Data excerpts:
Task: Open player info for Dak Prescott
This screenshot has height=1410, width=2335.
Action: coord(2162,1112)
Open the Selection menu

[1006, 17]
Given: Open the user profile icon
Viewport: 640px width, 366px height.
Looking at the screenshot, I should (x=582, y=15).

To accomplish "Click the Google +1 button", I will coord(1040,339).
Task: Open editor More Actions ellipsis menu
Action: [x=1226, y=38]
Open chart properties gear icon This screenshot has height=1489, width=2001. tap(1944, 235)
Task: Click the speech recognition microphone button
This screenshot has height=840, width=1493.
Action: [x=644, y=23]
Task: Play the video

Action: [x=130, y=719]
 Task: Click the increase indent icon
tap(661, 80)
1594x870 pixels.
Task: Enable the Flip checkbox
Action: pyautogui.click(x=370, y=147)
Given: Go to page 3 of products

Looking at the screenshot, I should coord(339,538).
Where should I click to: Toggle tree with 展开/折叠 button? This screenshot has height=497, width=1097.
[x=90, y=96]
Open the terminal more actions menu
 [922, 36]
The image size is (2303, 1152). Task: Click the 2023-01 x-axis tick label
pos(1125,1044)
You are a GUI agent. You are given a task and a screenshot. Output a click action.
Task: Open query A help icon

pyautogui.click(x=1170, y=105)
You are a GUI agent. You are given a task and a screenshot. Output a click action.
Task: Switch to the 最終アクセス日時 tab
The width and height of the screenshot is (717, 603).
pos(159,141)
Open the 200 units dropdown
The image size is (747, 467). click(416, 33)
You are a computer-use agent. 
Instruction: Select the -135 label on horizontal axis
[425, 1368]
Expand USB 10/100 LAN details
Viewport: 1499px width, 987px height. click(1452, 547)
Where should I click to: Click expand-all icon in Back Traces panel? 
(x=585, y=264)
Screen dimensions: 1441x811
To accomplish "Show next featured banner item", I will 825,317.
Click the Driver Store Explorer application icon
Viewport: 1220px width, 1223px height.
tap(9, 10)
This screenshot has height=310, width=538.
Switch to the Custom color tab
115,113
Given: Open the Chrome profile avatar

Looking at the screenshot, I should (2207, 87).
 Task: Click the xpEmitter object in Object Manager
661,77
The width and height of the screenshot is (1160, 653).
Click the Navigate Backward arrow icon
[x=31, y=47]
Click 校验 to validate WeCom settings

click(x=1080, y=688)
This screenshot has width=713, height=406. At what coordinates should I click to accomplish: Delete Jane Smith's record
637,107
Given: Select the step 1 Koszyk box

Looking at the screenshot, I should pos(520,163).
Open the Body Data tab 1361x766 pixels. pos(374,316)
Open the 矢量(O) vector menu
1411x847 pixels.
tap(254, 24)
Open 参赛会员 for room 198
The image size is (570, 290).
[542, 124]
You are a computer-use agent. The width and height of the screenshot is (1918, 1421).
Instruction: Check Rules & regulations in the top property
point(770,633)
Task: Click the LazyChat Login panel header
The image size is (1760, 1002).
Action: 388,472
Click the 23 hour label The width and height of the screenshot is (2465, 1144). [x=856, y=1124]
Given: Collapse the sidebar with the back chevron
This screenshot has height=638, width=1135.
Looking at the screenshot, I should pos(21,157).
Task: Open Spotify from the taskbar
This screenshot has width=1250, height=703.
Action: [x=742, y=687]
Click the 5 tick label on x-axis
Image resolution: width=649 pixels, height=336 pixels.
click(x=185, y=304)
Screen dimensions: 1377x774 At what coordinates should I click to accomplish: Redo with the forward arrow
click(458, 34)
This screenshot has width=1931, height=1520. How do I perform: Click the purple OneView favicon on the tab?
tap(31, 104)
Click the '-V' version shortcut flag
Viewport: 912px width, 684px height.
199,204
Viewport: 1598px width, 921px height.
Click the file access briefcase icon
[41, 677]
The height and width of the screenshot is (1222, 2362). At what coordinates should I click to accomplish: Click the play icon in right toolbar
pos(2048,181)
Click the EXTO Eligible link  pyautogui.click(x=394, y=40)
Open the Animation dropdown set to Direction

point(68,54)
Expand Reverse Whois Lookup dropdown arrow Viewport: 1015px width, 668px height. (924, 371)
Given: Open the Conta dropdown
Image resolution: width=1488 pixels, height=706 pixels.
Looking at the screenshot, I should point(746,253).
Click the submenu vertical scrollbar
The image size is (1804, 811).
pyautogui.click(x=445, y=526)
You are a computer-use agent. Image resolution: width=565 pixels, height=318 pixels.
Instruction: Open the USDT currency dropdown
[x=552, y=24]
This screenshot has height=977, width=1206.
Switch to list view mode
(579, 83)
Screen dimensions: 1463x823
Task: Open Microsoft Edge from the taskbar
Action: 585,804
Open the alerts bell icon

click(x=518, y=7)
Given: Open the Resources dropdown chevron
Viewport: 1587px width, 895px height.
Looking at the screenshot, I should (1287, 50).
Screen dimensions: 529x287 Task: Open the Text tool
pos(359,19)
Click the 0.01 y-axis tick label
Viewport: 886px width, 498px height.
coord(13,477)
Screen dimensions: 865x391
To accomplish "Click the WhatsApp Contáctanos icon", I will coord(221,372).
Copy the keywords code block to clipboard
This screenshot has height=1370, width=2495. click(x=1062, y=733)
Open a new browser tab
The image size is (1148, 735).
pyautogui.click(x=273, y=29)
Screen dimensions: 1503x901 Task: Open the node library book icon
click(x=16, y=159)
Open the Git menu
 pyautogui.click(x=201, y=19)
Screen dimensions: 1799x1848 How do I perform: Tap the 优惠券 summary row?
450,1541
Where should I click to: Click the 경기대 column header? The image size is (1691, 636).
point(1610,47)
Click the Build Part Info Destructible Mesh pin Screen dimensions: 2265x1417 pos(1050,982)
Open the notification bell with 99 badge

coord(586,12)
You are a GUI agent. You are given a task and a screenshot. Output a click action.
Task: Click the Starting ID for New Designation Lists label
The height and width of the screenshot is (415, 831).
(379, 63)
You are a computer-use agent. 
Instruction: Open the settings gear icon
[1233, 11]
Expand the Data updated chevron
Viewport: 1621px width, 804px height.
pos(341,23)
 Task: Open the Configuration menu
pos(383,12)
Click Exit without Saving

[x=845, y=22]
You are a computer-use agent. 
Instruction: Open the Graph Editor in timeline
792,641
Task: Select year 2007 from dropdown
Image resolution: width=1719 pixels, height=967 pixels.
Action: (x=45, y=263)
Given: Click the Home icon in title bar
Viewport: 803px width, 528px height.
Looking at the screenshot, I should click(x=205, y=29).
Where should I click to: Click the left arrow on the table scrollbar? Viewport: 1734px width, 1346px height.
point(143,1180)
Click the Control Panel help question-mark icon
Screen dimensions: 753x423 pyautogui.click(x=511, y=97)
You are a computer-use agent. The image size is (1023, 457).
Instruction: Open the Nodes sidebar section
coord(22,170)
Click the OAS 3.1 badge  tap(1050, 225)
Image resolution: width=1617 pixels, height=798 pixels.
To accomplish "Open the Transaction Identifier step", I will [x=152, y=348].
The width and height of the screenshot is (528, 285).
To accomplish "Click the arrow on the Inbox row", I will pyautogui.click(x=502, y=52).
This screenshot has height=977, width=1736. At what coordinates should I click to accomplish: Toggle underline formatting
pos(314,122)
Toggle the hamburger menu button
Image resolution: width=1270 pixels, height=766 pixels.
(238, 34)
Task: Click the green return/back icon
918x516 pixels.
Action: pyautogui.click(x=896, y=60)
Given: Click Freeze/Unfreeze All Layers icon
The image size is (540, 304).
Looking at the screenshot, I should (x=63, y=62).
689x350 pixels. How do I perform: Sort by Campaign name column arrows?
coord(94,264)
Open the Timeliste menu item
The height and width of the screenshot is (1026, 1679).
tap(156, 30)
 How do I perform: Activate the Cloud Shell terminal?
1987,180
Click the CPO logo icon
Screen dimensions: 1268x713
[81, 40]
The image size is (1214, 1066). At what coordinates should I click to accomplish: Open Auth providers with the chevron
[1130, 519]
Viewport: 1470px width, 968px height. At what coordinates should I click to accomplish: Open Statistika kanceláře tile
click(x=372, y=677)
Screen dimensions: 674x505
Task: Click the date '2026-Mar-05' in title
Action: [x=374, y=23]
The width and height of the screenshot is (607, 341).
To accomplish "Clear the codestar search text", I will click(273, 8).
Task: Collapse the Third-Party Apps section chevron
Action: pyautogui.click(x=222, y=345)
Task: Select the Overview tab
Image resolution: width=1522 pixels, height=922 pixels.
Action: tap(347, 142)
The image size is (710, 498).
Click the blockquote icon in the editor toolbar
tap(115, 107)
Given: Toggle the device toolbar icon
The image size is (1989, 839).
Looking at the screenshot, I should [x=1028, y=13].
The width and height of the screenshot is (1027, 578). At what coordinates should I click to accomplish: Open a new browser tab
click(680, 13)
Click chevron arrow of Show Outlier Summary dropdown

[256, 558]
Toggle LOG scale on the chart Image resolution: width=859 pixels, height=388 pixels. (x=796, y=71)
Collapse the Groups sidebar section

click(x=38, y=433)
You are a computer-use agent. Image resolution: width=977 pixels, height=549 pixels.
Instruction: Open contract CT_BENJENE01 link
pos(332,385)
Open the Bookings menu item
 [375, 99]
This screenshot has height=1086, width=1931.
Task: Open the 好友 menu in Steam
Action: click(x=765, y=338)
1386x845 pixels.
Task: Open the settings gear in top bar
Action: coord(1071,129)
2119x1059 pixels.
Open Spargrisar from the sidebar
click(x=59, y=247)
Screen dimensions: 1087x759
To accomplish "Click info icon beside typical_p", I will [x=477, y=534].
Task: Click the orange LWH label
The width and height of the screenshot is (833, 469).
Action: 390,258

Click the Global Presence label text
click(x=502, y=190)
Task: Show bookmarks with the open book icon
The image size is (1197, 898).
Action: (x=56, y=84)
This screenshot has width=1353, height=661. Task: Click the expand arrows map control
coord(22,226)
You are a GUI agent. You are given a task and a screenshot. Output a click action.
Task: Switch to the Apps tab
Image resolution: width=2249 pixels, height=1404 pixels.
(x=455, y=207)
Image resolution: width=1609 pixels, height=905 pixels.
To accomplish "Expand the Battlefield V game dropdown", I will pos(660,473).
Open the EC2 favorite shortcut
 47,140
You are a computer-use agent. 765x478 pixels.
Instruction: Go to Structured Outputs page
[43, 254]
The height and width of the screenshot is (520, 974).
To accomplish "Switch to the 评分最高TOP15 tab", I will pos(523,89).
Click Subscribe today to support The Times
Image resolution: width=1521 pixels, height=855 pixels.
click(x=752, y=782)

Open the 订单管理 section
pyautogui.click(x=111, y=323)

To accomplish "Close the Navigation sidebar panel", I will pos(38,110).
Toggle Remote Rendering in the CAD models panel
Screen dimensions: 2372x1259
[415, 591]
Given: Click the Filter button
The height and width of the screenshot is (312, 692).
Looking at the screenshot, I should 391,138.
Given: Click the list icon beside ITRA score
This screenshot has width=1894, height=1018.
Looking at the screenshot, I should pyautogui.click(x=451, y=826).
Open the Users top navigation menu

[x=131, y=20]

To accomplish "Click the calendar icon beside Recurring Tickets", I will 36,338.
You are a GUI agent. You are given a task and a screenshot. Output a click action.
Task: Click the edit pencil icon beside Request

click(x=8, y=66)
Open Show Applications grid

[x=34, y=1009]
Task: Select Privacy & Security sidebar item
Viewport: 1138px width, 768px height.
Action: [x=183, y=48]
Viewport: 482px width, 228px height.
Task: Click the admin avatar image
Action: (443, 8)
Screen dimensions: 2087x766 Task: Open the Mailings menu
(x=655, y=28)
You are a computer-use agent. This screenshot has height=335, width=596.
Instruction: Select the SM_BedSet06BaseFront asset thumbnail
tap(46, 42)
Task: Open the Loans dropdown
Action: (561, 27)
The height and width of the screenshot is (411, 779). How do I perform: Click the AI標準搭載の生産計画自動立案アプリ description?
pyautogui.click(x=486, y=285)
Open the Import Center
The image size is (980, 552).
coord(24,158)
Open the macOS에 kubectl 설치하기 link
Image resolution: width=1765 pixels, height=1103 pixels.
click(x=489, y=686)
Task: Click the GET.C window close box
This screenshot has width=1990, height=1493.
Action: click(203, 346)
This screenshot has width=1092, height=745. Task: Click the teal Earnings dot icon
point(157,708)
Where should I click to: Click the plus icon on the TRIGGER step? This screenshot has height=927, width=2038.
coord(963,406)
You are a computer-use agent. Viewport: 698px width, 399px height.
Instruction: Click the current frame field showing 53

* Task objective
Among the records above, find each line holding the string "chart" and pull it out.

* Task response
Open chart properties gear icon This screenshot has height=1489, width=2001. tap(1944, 235)
Toggle LOG scale on the chart Image resolution: width=859 pixels, height=388 pixels. (x=796, y=71)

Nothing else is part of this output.